Anxiety over government funding tools

Anxiety over government funding tools

Government further education (FE) funding software is “not functional” and there are “serious problems across all government agencies related to data”, according to the College Management Information Systems (CMIS) network.

A letter seen by FE Week and supported by more than a hundred FE colleges says the Learner Information Suite (LIS), is the source of some of the sector’s most serious systems-based problems.
“The LIS is still not functional,” the letter states.

“An update was released on Friday (November 18, 2011), which was rapidly withdrawn as it was still not functioning correctly.”

LIS is free government software designed to be used by all providers to calculate funding and validate data, known as the Individualised Learner Record (ILR).

Colleges and other providers then return the ILR online to the Data Service, an organisation funded by the Department for Business, Innovation and Skills and supported by the Skills Funding Agency (SFA), to act as a single, central point of information for FE.

“We are unable to accurately say how much funding from our contract we have used to date, which means that it is very difficult for us to manage what provision we should be offering for the rest of the year,” the letter states.

Providers are expected to use the LIS to submit the next critical data return, known as R04 ILR, by December 6.

The latest Data Service newsletter, published on November 24, states: “Recent discussions on feconnect, JISCMail and email have highlighted that some providers are concerned about the upcoming 2011/12 R04 ILR deadline due to issues with supporting systems, such as the LIS and the Provider Data Self-Assessment Toolkit, which allow them to check their data quality before sending it in.

“The funding agencies understand that providers are concerned about the impact this may have on funding allocations, reconciliations and performance management, particularly given the current tough financial environment, but are assured that any legitimate provider concerns can be raised with the appropriate funding agency directly.

“For the R04 return, providers are required to send data for ALL of their learners so that the YPLA, the SFA and National Apprenticeship Service are able to gauge the numbers of learners and learning aims within the system.

“The Data Service would like to apologise for any inconvenience caused to providers having issues with the LIS and the Online Data Collection system.”

However, a spokesperson for the SFA told FE Week: “As mentioned in Update 84, ‘Providers are advised that the current LIS V19.01Maintenance Release 2 is adequate for the R04 ILR return due on December 6, 2011.”

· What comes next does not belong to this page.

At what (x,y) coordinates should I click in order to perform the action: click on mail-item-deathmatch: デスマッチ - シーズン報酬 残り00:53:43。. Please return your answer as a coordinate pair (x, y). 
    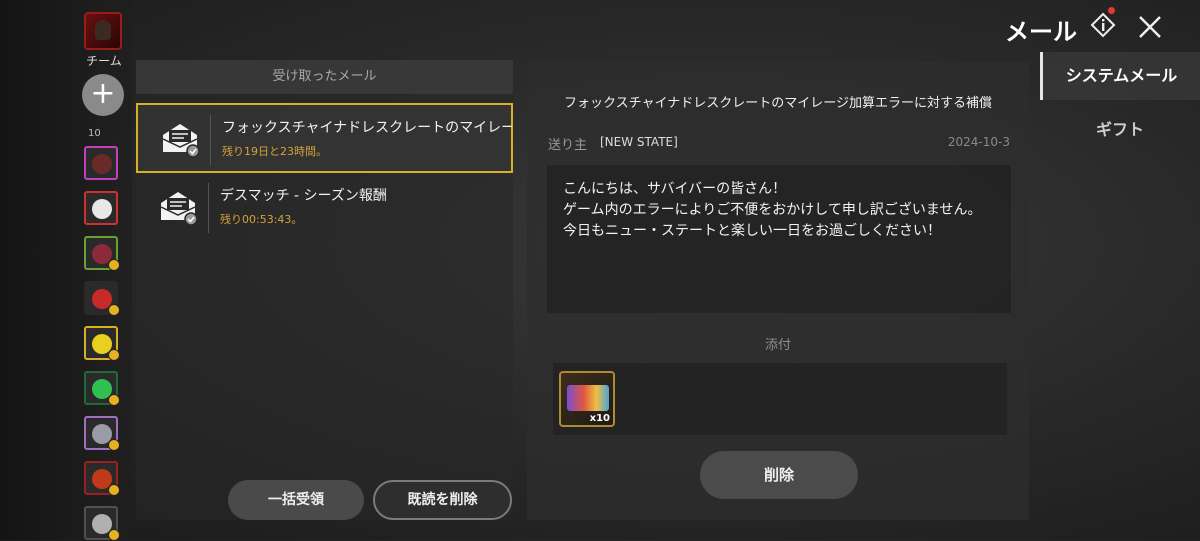
    Looking at the image, I should click on (324, 208).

The Data Service has also published an 11-page document identifying a number of known issues associated with the current version of LIS.

Problems identified in the report include the amalgamation performance of LIS becoming slow, as well as the software becoming unresponsive during a Batch Import process.

Providers have been advised by the Data Service to submit their R04 ILR return early “to ensure that it is validated and processed in time.”

In response, the letter from members of the CMIS network states: “This means that the ‘deadlines’ provided by the Information Authority now have to be exceeded in order to guarantee that quarterly reconciliation and lagged learner model are using accurate numbers.

“It would be grossly unfair for a provider to be penalised for the shortcomings of a central system.

“Surely meeting a submission deadline fulfils our part of the contract?”

The letter also suggests that many providers have had incorrect provider factors submitted to the LIS in the past, resulting in the calculation of incorrect funding.

The letter states: “We feel that the Data Service has performed unacceptably of late in providing the sector with the tools it needs to meet central requirements.

“There is no apparent accountability here.”

The letter was discussed in a recent meeting by the Association of Colleges (AoC) and Martin Doel, its chief executive, will be writing independently to Geoff Russell, SFA chief executive.

Matt Dean, Technology Manager at the AoC, said: “AoC recognises that problems with the delivery of software tools by the SFA have been ongoing for some time, but they are acute this year and this has led to a great deal of anxiety and uncertainty for colleges.”